Pour les écrire, Gordon sollicite l’artiste performeuse Kathy Acker, également poète et romancière : « Je connaissais son travail. Elle était très forte parce qu’elle prenait des textes préexistants, par exemple Charles Dickens ou d’autres écrivains de la littérature classique, et elle se les réappropriait. Elle se racontait des sortes d’histoires sexualisées, ses sentiments sur le sexe, comment c’était la nuit dernière, etc. Personne n’osait comme elle… Je veux dire… Même à tes meilleures amies, tu leur dirais les détails ? La plupart d’entre nous ne sont même pas habituées à parler de ses aventures sexuelles, mais elle, elle le faisait devant un public ! C’est ce que j’ai voulu faire avec les monologues de Christine.
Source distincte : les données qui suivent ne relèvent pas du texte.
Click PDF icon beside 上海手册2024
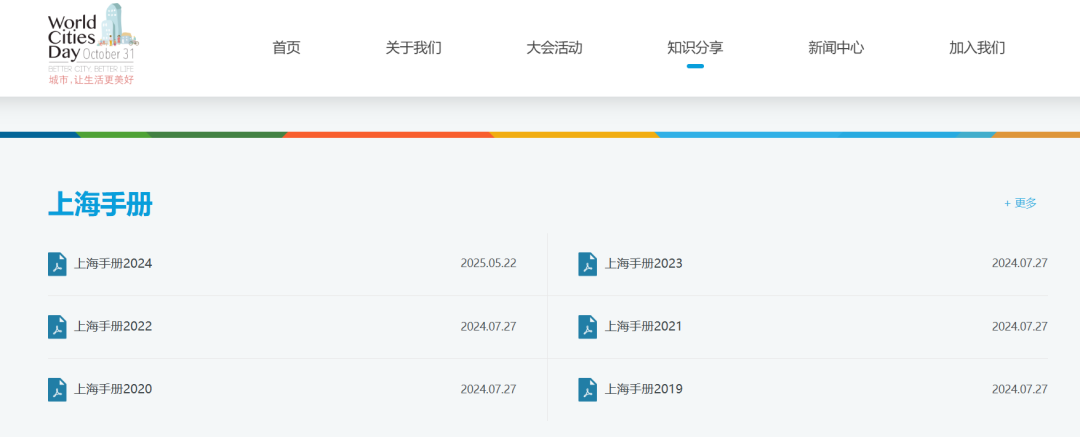The height and width of the screenshot is (437, 1080). click(x=57, y=264)
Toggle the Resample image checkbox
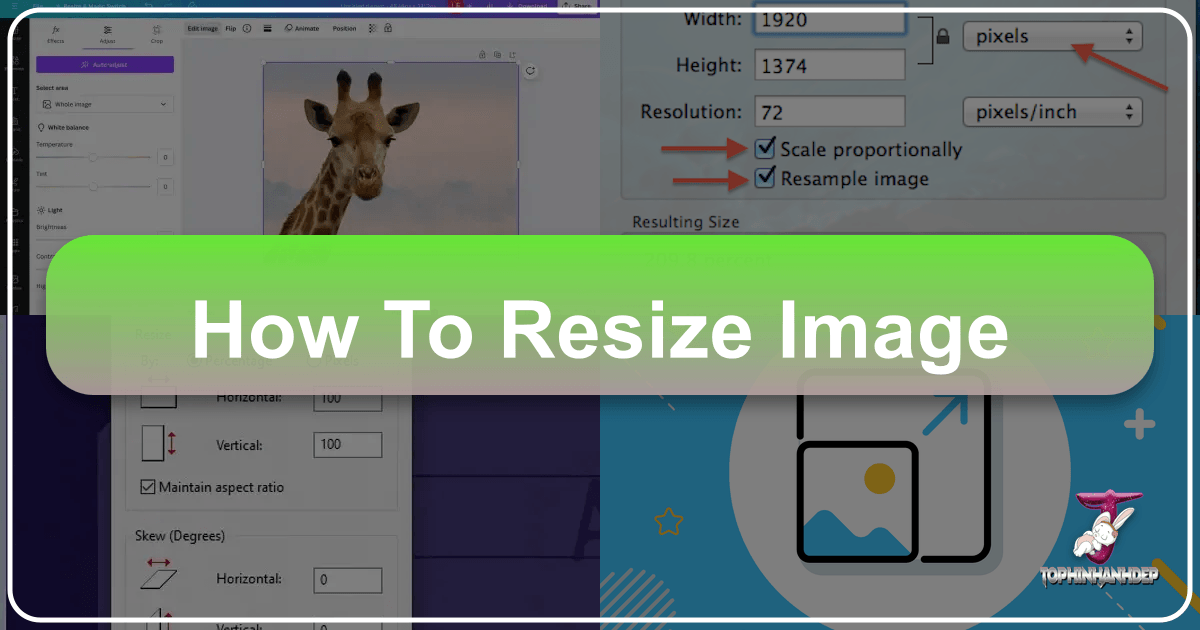The width and height of the screenshot is (1200, 630). (765, 178)
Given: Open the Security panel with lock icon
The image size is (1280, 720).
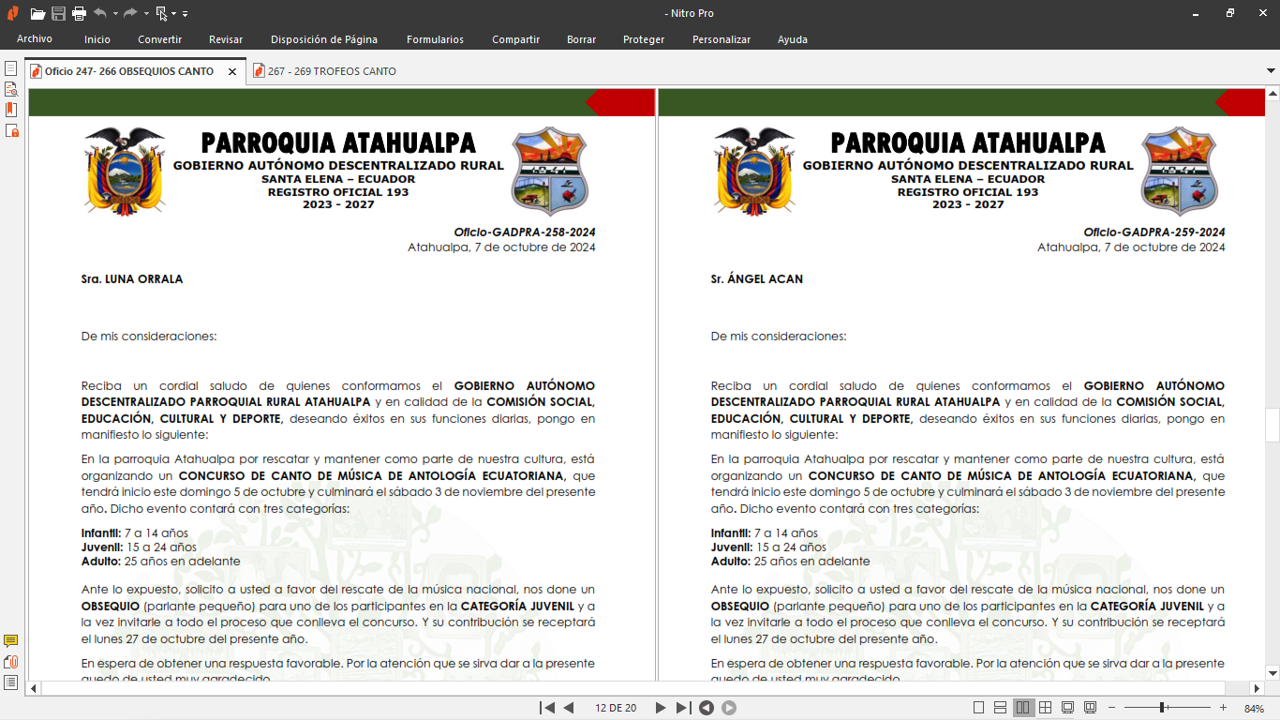Looking at the screenshot, I should pos(11,131).
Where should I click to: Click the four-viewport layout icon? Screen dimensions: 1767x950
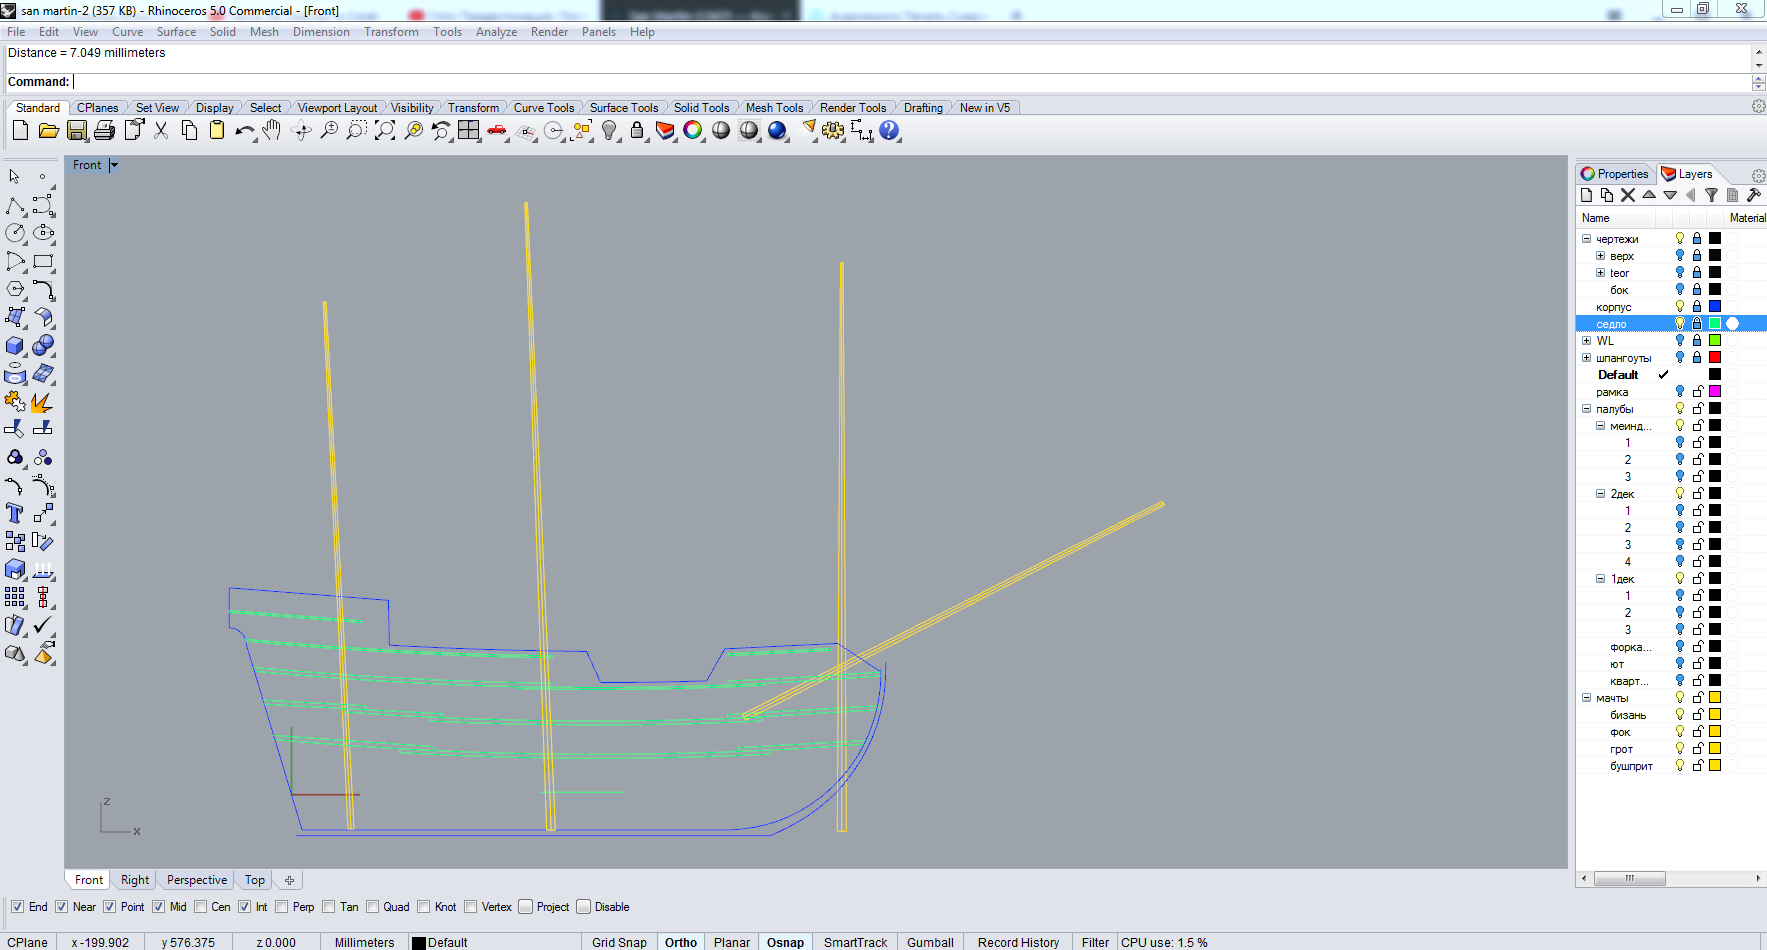pyautogui.click(x=469, y=131)
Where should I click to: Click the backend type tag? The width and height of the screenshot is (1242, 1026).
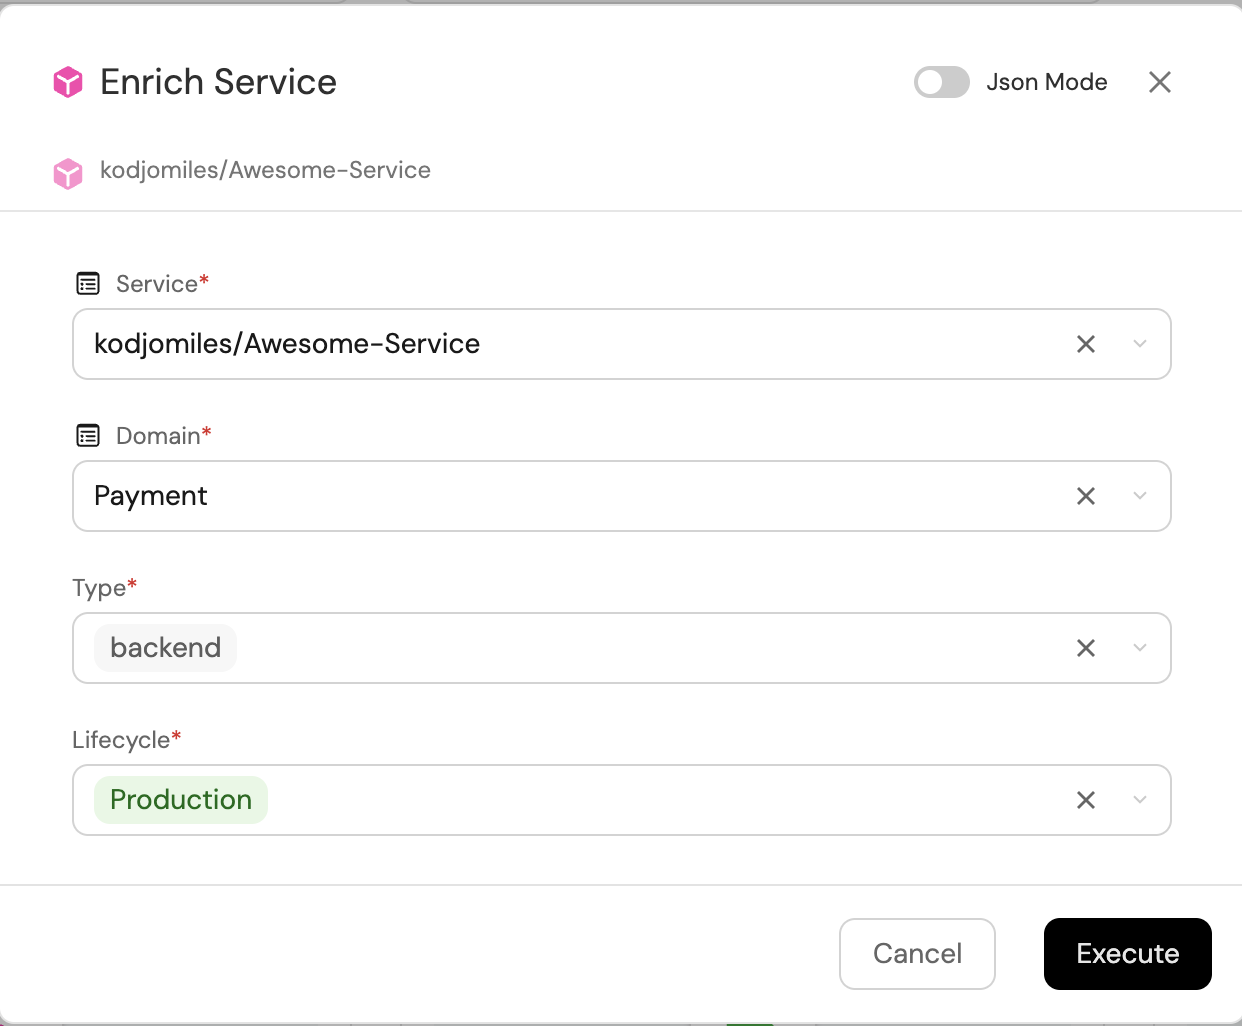pos(166,648)
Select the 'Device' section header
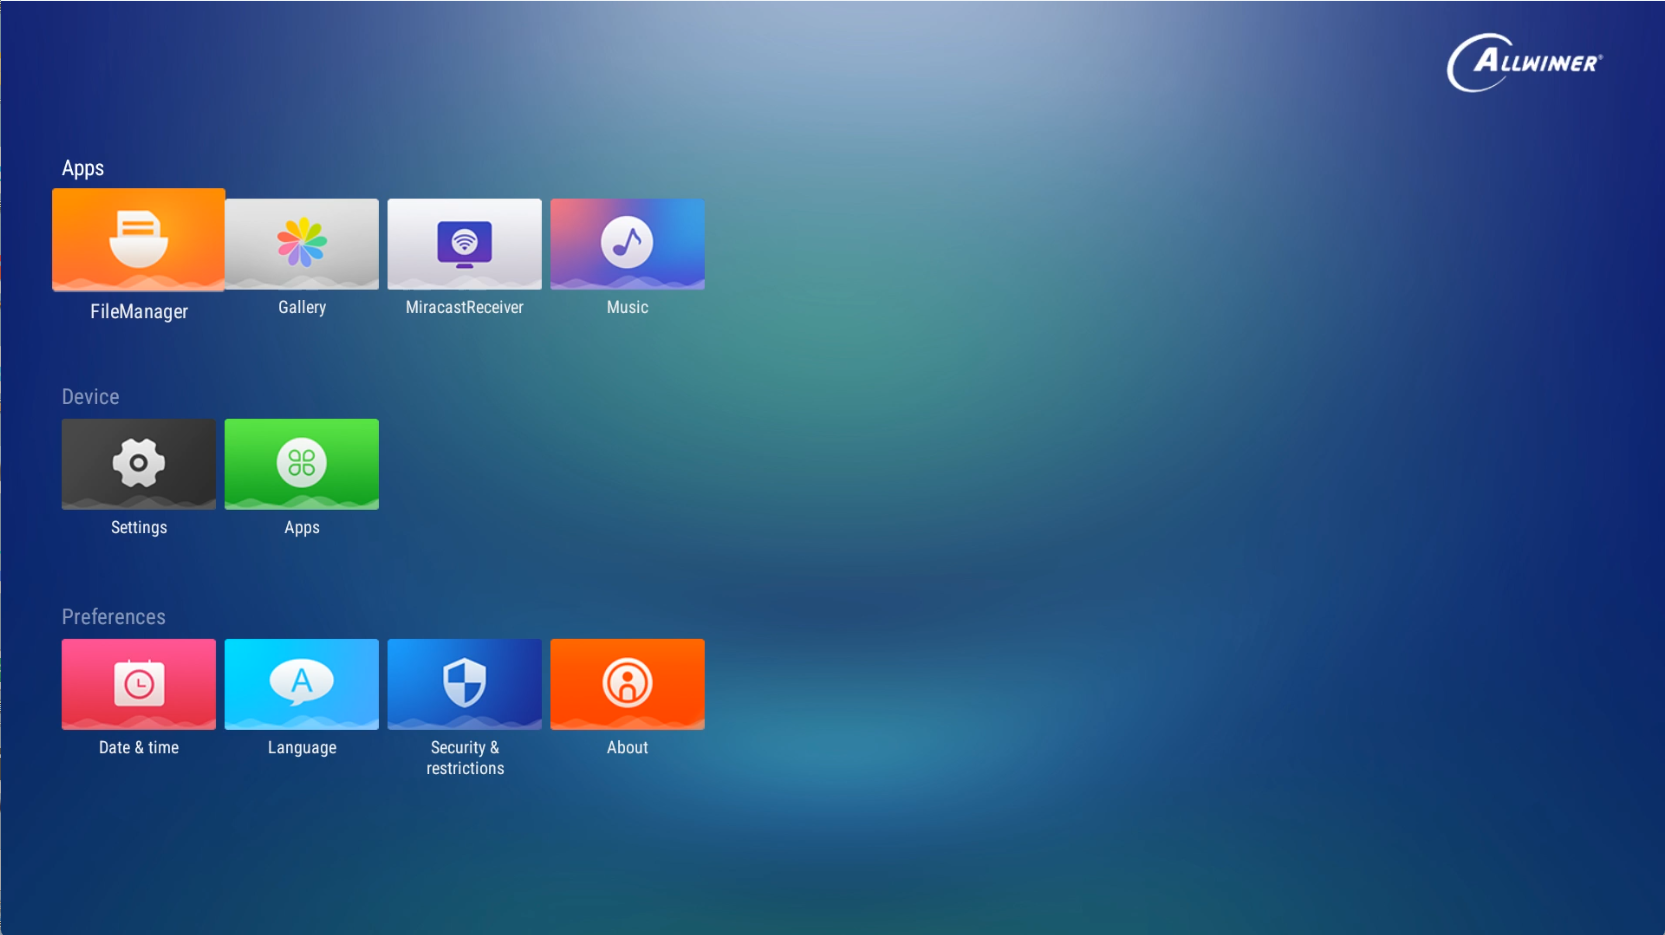The width and height of the screenshot is (1665, 935). point(90,397)
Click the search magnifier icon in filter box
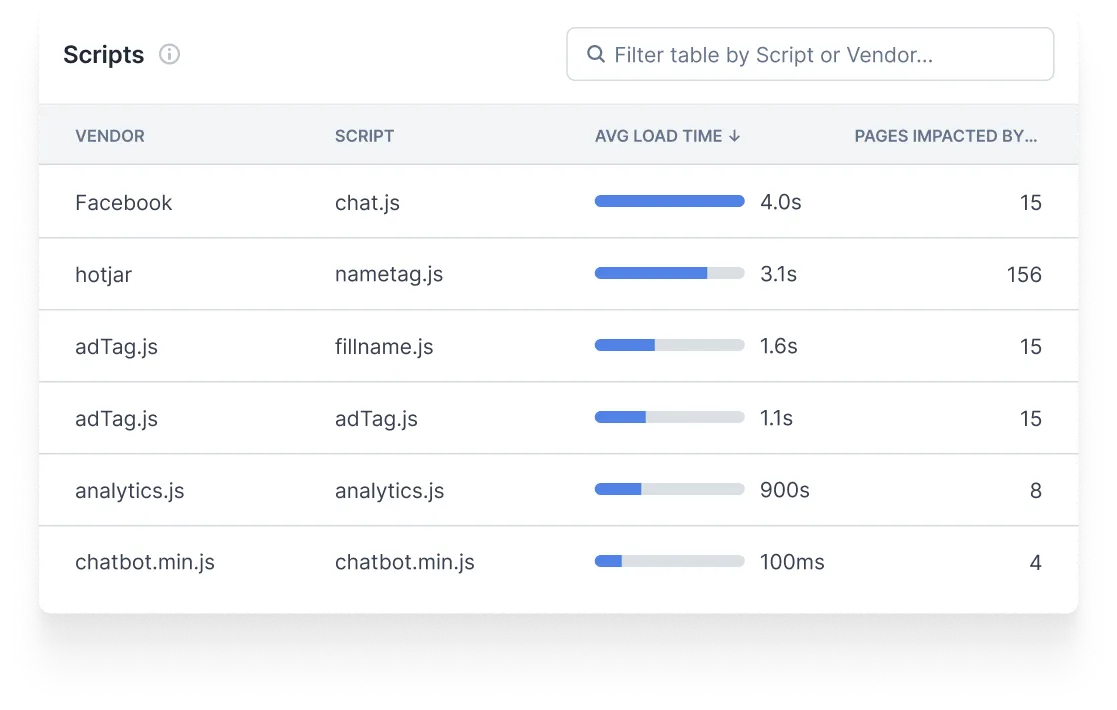This screenshot has width=1117, height=710. point(596,54)
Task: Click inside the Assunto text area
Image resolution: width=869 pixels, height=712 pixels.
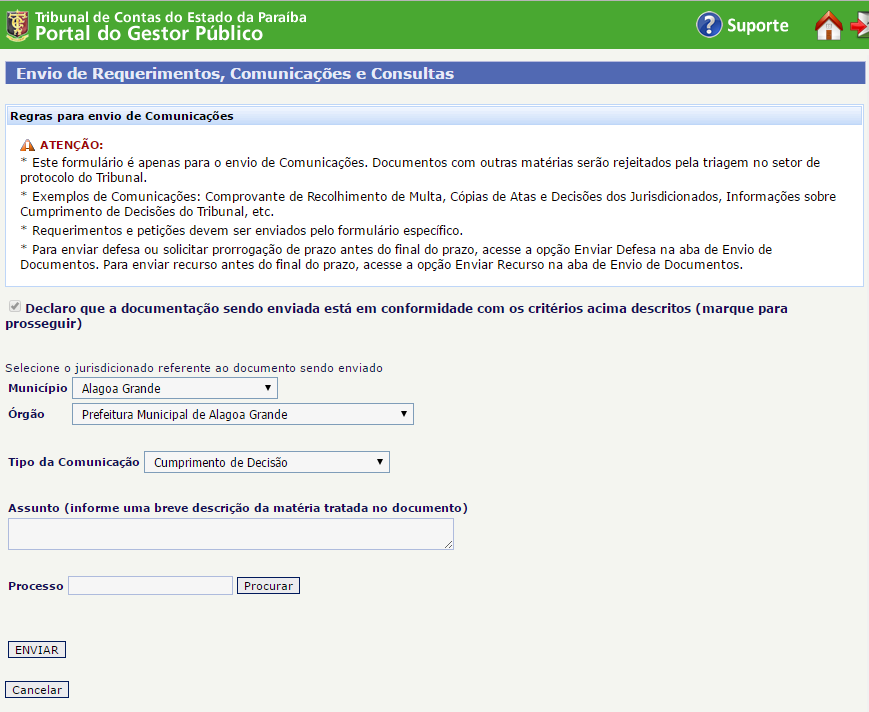Action: (230, 534)
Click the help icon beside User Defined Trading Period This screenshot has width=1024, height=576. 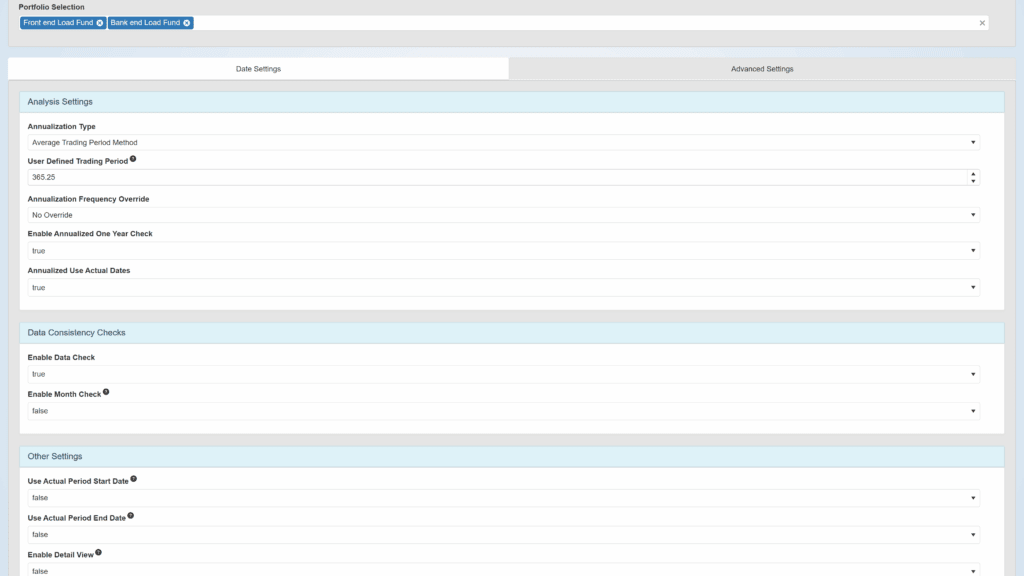coord(133,159)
Raconter des histoires à haute voix qui exigent une participation plus active, car les spectateurs doivent inventer leurs propres images. » Les monologues en question sont d’autant plus déroutants que le personnage de Christine impose ses récits de façon imprévisible à ses auditeurs. À cet égard, le moment le plus marquant du film est sans doute celui où elle s’adresse à un inconnu dans un bar. Tandis que l’homme appuie frénétiquement sur les gâchettes d’un flipper sans lever les yeux vers elle, Christine le fixe et récite un long monologue pornographique, mêlant humains et fauves dans une vision sexuelle quasi onirique. Bette Gordon s’éclaire et s’exclame : « Vous savez quoi ? Vous savez pourquoi j’ai tourné dans ce bar ? Sidney Lumet ! » Encore lui. Et de fait, le bar en question est le même que celui d’une scène du Verdict, sorti un an plus tôt. « Il y avait ce plan dans le film, je me suis dit : ‟Je le veux, je veux ce plan !ˮ Et je me le suis réapproprié en y ajoutant une dimension sexualisée. » Ces jeux de miroirs à l’œuvre dans Variety permettent à la fois de parler du voyeurisme qui caractérise la pornographie, mais aussi dans une dimension plus méta, des mécanismes du cinéma eux-mêmes. On peut d’ailleurs discerner le reflet d’un visage de l’affiche du film sur la vitre du guichet. L’œil de Bette Gordon s’allume une dernière fois : « Oui, c’est le mien ! » Tout est là, la boucle est bouclée.